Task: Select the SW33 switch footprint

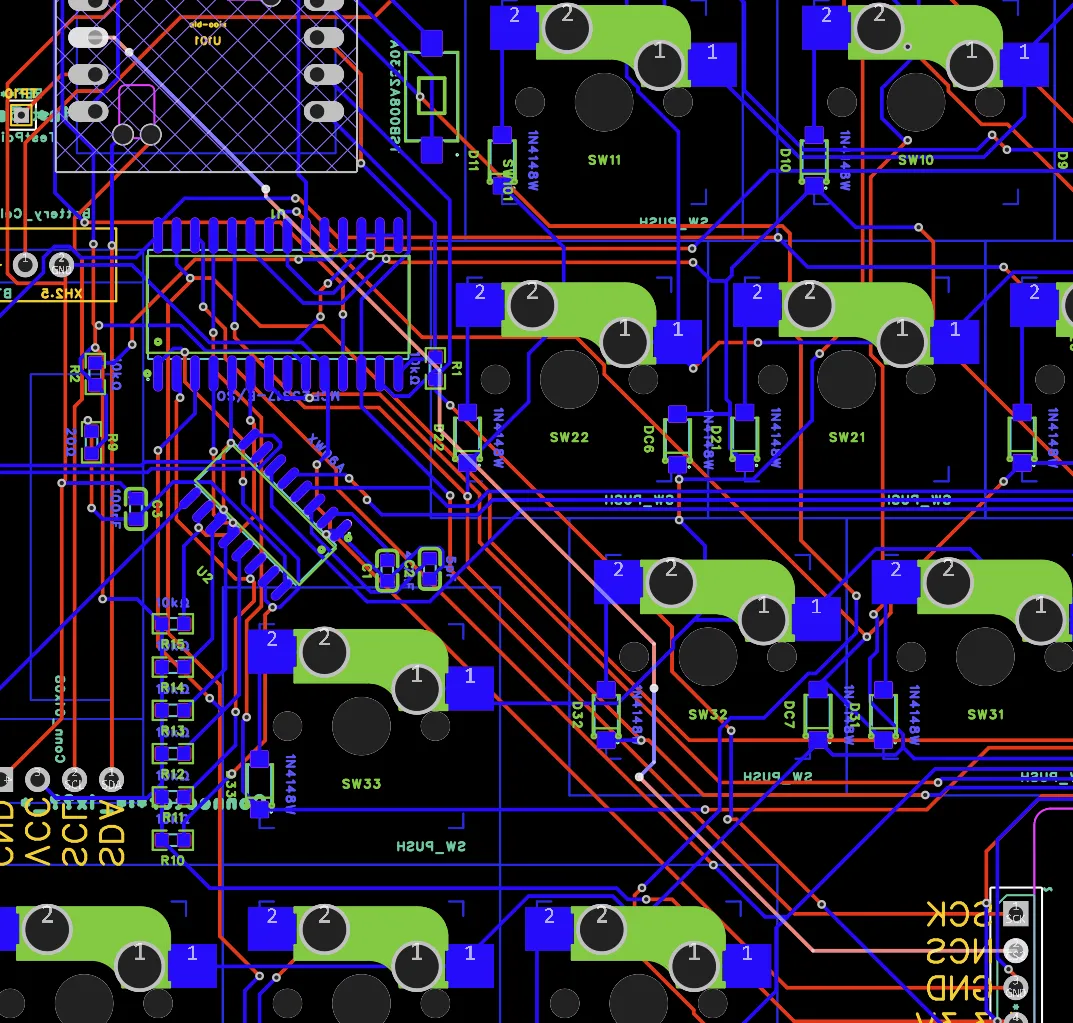Action: (x=361, y=727)
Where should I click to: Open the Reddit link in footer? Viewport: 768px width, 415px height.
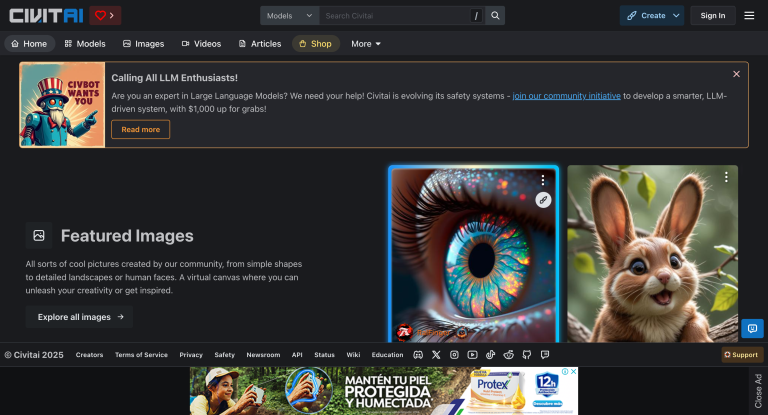coord(509,355)
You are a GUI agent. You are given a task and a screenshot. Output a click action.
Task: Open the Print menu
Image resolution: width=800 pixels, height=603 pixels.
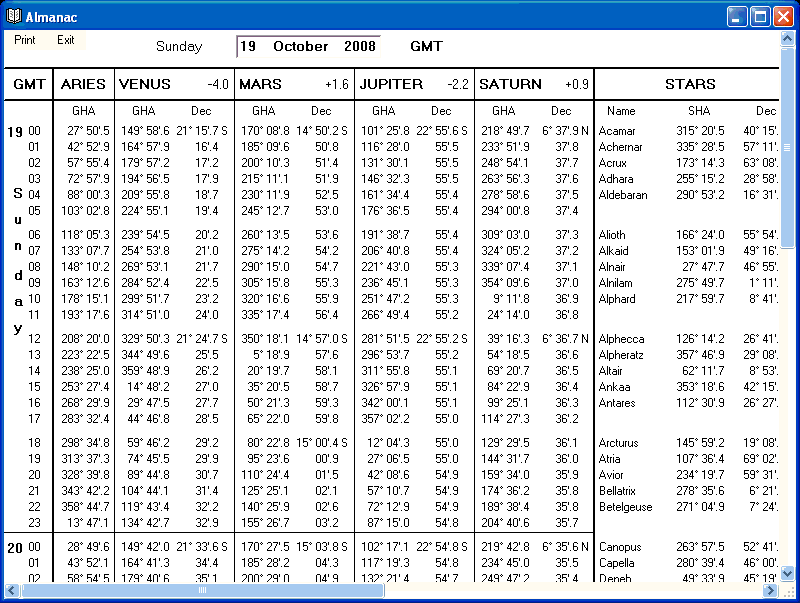click(24, 40)
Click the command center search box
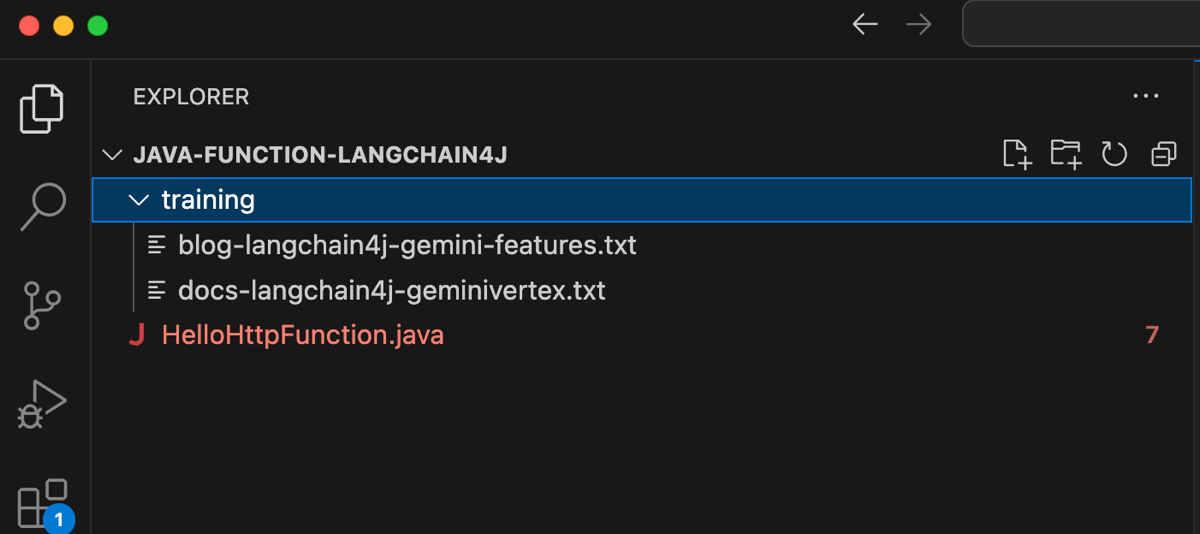The image size is (1200, 534). (1080, 25)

Required action – The response should be the full material, repeated exactly, with images removed.

Completed task –
Task: Select the SW33 switch footprint

Action: (x=361, y=727)
Where should I click to: Open the Reddit link in footer? Viewport: 768px width, 415px height.
coord(509,355)
You are a GUI agent. You are given a task and a screenshot. Output a click action.
Task: Open the Print menu
Image resolution: width=800 pixels, height=603 pixels.
click(24, 40)
Click the command center search box
The image size is (1200, 534). (1080, 25)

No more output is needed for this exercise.